**THE PROBLEM**
Would you print all of the entries word for word?

**DATA**
┄┄┄┄┄┄┄┄┄┄
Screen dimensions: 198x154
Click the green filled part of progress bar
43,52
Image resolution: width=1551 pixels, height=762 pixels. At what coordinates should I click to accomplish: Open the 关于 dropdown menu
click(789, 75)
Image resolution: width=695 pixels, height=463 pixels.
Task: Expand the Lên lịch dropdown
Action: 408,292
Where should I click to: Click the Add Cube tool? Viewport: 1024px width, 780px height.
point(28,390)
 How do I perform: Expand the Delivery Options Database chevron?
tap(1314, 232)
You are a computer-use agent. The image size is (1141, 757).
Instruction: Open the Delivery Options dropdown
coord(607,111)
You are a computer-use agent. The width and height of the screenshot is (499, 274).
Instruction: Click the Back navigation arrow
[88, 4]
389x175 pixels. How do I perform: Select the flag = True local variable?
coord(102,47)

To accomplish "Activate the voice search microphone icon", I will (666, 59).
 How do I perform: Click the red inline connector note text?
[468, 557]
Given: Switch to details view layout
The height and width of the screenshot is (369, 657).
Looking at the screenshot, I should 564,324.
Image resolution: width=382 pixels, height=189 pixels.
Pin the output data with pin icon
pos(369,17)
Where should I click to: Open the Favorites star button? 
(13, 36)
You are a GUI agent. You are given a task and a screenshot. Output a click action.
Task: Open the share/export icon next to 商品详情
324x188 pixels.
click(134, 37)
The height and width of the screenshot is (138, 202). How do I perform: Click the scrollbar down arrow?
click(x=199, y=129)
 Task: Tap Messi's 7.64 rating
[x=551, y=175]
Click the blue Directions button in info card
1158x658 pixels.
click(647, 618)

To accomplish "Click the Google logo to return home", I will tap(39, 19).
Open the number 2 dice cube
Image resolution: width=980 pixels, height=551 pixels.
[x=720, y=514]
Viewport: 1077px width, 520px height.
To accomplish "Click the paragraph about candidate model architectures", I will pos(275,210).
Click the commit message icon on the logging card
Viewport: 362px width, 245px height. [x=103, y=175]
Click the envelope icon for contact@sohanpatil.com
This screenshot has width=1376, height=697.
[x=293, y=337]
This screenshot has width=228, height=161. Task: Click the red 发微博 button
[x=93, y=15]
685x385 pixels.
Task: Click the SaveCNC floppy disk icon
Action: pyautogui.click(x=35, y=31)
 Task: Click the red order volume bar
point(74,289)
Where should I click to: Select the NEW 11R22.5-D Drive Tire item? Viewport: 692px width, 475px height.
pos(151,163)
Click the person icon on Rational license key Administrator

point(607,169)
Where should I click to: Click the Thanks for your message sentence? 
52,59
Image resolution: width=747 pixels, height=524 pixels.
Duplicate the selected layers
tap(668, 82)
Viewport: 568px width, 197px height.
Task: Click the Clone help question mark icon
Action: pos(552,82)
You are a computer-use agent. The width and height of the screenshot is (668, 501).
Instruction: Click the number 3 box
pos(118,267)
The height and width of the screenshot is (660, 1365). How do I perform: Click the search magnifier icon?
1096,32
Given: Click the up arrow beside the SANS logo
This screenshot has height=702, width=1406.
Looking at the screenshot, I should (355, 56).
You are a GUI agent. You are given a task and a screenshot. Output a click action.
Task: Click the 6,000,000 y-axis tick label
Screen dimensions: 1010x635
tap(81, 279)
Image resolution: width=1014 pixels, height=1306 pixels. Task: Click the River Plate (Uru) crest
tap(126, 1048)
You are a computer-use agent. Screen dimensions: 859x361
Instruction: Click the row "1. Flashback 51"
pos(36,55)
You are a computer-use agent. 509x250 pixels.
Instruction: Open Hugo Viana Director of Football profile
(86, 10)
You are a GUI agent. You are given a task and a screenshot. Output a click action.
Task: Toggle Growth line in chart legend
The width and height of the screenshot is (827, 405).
┄┄┄┄┄┄┄┄┄┄
**REPLY TO THE TASK**
Screen dimensions: 198x154
Click the green filled part of progress bar
43,52
Image resolution: width=1551 pixels, height=762 pixels. At what coordinates should I click to accomplish: Open the 关于 dropdown menu
click(789, 75)
Image resolution: width=695 pixels, height=463 pixels.
Task: Expand the Lên lịch dropdown
Action: 408,292
Where should I click to: Click the Add Cube tool? Viewport: 1024px width, 780px height.
point(28,390)
 How do I perform: Expand the Delivery Options Database chevron?
tap(1314, 232)
You are a computer-use agent. The image size is (1141, 757).
Instruction: Open the Delivery Options dropdown
coord(607,111)
You are a computer-use agent. The width and height of the screenshot is (499, 274).
Instruction: Click the Back navigation arrow
[88, 4]
389x175 pixels. How do I perform: Select the flag = True local variable?
coord(102,47)

To accomplish "Activate the voice search microphone icon", I will (666, 59).
 How do I perform: Click the red inline connector note text?
[468, 557]
Given: Switch to details view layout
The height and width of the screenshot is (369, 657).
Looking at the screenshot, I should 564,324.
Image resolution: width=382 pixels, height=189 pixels.
Pin the output data with pin icon
pos(369,17)
Where should I click to: Open the Favorites star button? 
(13, 36)
You are a GUI agent. You are given a task and a screenshot. Output a click action.
Task: Open the share/export icon next to 商品详情
324x188 pixels.
click(134, 37)
The height and width of the screenshot is (138, 202). How do I perform: Click the scrollbar down arrow?
click(x=199, y=129)
 Task: Tap Messi's 7.64 rating
[x=551, y=175]
Click the blue Directions button in info card
1158x658 pixels.
click(647, 618)

To accomplish "Click the Google logo to return home", I will tap(39, 19).
Open the number 2 dice cube
Image resolution: width=980 pixels, height=551 pixels.
[x=720, y=514]
Viewport: 1077px width, 520px height.
To accomplish "Click the paragraph about candidate model architectures", I will pos(275,210).
Click the commit message icon on the logging card
Viewport: 362px width, 245px height. [x=103, y=175]
Click the envelope icon for contact@sohanpatil.com
This screenshot has width=1376, height=697.
[x=293, y=337]
This screenshot has width=228, height=161. Task: Click the red 发微博 button
[x=93, y=15]
685x385 pixels.
Task: Click the SaveCNC floppy disk icon
Action: pyautogui.click(x=35, y=31)
 Task: Click the red order volume bar
point(74,289)
Where should I click to: Select the NEW 11R22.5-D Drive Tire item? Viewport: 692px width, 475px height.
pos(151,163)
Click the person icon on Rational license key Administrator

point(607,169)
Where should I click to: Click the Thanks for your message sentence? 
52,59
Image resolution: width=747 pixels, height=524 pixels.
Duplicate the selected layers
tap(668, 82)
Viewport: 568px width, 197px height.
Task: Click the Clone help question mark icon
Action: pos(552,82)
You are a computer-use agent. The width and height of the screenshot is (668, 501).
Instruction: Click the number 3 box
pos(118,267)
The height and width of the screenshot is (660, 1365). How do I perform: Click the search magnifier icon?
1096,32
Given: Click the up arrow beside the SANS logo
This screenshot has height=702, width=1406.
Looking at the screenshot, I should (355, 56).
You are a GUI agent. You are given a task and a screenshot. Output a click action.
Task: Click the 6,000,000 y-axis tick label
Screen dimensions: 1010x635
tap(81, 279)
Image resolution: width=1014 pixels, height=1306 pixels. Task: Click the River Plate (Uru) crest
tap(126, 1048)
You are a computer-use agent. Screen dimensions: 859x361
Instruction: Click the row "1. Flashback 51"
pos(36,55)
You are a computer-use agent. 509x250 pixels.
Instruction: Open Hugo Viana Director of Football profile
(86, 10)
You are a GUI agent. You are given a task and a screenshot. Output a click action.
Task: Toggle Growth line in chart legend
The width and height of the screenshot is (827, 405).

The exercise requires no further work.